选择"否",这样的话,只有携带了相应 referer 请求头的 http请求才能访问资源。
简单来说,就是我把网站中的一张图片的链接,直接 copy 到浏览器的地址栏中然后回车,是访问不到的,会报 403 Forbidden 的错误。
我检查了下,攻击我的网站的方式确实是没有携带 referer 请求头的 http 请求。

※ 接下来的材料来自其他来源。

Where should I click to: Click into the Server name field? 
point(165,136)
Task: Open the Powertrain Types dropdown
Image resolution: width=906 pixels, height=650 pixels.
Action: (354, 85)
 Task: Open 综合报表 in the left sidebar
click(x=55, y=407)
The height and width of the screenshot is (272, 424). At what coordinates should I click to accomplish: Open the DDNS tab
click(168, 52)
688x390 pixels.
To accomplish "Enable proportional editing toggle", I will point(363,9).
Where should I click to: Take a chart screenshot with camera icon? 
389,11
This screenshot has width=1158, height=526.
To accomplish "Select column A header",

如下图所示,Top 1 的请求中的 Referer 为 "-",表示没有携带 referer。
选择不允许空 Referer 后,就可以拦截这种不带 Referer 的请求了。
带来的麻烦
设置了不允许空 Referer 后,我发现在 Typora 工具中的添加的网站图片无法加载了,因为 Typora 在访问图片时没有携带 Referer 去访问网站图片。
然后通过 AI 找到了一种解决方案,原理如下图所示。
Nginx 配置
将本地 8888 端口的请求添加 Referer 后,再访问 CDN 域名。
Proxifier
拦截 typora 中访问 cdn 图片的请求,并将请求发送给本地的 8888 端口。
进程劫持
总结
(1)7 天内我的网站 passjava.cn 被肉鸡刷掉 120 G CDN 流量,七牛云直接欠费 20 多元。
(2)开启 referer 防盗链后,攻击流量瞬间 403,但 Typora 里的图片也挂了。
(3)用 Nginx+Proxifier 给本地请求加 referer,既挡住攻击又让笔记图片正常显示。